Historically, communication between network hosts has been unencrypted and in plaintext. This made communication very insecure and a typical example of this is server logins. When logging on to a remote server, the password entered by the user needs to be passed to the server. If this process is plaintext communication, it means that any intermediate computers that the line passes through during the pass can see the password, which is scary.
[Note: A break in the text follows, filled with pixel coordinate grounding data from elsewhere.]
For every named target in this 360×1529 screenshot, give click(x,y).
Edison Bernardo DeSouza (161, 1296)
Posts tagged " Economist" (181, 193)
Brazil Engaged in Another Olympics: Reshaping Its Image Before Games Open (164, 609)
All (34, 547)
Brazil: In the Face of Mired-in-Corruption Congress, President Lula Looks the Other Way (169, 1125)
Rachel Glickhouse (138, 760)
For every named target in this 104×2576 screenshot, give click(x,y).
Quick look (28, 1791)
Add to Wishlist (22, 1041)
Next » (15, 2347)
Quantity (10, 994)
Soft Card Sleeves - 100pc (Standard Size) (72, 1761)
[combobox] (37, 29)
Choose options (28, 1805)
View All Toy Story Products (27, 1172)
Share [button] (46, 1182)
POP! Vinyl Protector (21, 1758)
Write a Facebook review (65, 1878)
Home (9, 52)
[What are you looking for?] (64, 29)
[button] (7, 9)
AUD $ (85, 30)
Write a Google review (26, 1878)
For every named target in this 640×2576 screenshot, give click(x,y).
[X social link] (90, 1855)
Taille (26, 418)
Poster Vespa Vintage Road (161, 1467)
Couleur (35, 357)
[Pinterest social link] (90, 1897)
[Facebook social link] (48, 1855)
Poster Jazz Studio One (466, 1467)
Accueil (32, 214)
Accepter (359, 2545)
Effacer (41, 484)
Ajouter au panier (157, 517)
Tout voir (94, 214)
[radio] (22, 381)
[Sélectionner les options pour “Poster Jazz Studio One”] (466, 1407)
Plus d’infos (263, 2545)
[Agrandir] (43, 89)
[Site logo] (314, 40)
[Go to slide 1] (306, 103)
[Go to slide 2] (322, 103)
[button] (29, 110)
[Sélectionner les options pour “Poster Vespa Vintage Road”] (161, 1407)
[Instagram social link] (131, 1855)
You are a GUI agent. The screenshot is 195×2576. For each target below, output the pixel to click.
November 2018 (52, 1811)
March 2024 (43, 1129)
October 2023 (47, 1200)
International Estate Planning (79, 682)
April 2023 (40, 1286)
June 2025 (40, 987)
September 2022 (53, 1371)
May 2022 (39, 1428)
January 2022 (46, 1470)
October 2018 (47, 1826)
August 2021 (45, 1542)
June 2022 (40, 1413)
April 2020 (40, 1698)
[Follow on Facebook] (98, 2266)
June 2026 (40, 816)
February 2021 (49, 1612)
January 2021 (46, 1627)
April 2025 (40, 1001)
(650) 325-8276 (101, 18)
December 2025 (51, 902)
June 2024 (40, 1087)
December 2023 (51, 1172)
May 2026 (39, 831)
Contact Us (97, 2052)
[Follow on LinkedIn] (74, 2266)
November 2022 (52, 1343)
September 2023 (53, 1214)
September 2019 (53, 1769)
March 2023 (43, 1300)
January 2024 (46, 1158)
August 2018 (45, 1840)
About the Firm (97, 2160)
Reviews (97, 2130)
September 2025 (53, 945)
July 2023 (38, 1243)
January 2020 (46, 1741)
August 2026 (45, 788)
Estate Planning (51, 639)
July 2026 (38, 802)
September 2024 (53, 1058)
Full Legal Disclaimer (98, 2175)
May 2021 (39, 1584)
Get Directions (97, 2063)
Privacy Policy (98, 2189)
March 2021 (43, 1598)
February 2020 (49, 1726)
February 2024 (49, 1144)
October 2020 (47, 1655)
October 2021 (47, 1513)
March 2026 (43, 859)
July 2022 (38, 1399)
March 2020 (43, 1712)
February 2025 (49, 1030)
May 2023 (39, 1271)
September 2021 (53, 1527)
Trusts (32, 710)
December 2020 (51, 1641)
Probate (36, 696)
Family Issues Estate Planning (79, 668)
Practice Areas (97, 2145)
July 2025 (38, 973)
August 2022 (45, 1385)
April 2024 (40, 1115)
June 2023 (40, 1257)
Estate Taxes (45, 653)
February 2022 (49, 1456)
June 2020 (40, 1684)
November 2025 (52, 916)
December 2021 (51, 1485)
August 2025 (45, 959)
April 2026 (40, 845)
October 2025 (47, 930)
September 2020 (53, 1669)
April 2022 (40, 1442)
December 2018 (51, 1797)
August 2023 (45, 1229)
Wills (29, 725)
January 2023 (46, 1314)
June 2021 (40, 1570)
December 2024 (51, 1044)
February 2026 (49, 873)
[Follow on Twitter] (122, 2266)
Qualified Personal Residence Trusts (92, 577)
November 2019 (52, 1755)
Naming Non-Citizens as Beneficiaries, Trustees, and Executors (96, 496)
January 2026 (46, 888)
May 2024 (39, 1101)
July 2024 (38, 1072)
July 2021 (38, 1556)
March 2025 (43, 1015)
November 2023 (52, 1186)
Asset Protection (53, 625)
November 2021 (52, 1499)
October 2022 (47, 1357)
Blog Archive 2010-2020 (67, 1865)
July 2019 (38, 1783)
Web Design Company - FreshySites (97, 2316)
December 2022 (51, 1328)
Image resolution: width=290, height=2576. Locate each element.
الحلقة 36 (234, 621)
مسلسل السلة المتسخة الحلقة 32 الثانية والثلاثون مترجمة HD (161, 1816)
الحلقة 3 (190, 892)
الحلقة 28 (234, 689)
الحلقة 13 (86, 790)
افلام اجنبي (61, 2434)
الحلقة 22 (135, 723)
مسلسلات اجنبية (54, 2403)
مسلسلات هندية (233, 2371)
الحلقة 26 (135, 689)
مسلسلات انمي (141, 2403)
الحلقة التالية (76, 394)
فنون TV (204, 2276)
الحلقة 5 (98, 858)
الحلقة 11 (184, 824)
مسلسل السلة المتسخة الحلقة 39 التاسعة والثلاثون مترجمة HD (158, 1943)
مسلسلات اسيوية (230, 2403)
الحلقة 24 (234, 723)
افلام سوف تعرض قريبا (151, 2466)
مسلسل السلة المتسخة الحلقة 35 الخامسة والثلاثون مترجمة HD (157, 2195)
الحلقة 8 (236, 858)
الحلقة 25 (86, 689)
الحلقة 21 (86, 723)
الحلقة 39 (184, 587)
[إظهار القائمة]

SSH was created to solve this problem by encrypting communications between computers to ensure that they are not eavesdropped or tampered with. It can also authenticate and authorise the operator. Plaintext network protocols can be applied to it to achieve encryption.

History

In 1995, Tatu Ylönen, a researcher at the Helsinki University of Technology in Finland, designed the first version of the SSH protocol (now called SSH 1) and wrote the first implementation (called SSH1).

At the time, his university network had been experiencing password sniffing attacks and he had to devise a more secure way of logging in to the server. Once written, he made the tool public and allowed others to use it for free.

SSH was a popular replacement for the insecure protocols of rlogin, TELNET, FTP and rsh and grew rapidly to 20,000 users in 50 countries by the end of 1995.

In December 1995, due to the growing demand for customer service, Tatu Ylönen set up a company, SCS, to sell and develop SSH, the successor to the software, which gradually went from free software to proprietary commercial software.

The SSH 1 protocol had some security flaws, so in 1996 the SSH 2 protocol (or SSH 2.0) was introduced. This protocol, which was incompatible with version 1.0, was standardized in 1997 and a software implementation of SSH2 was released in 1998; however, the official SSH2 software was a proprietary piece of software that was not free to use and some of the features of SSH1 were not available.

In 1999, the developers of OpenBSD decided to write an open source implementation of the SSH 2 protocol, which became the OpenSSH project. The project was initially based on SSH version 1.2.12, which was the last open source version of SSH1 at the time. However, OpenSSH soon broke away completely from the original official code and developed along its own lines with the involvement of many developers. openSSH was shipped with OpenBSD version 2.6 and later ported to other operating systems, becoming the most popular SSH implementation. Today, almost all distributions of Linux come with OpenSSH.

There are now several implementations of SSH-2, both free and paid. The content of this book is focused on OpenSSH.

SSH Architecture

The software architecture of SSH is a Server - Client model. In this architecture, the SSH software is divided into two parts: the part that makes requests to the server, called the client, which OpenSSH implements as ssh, and the part that receives requests from the client, called the server, which OpenSSH implements as sshd.

This tutorial agrees that upper case SSH denotes the protocol and lower case ssh denotes the client software.

In addition, OpenSSH also provides some helper software (e.g. ssh-keygen, ssh-agent) and specialised client tools (e.g. scp and sftp), which will also be covered in this tutorial.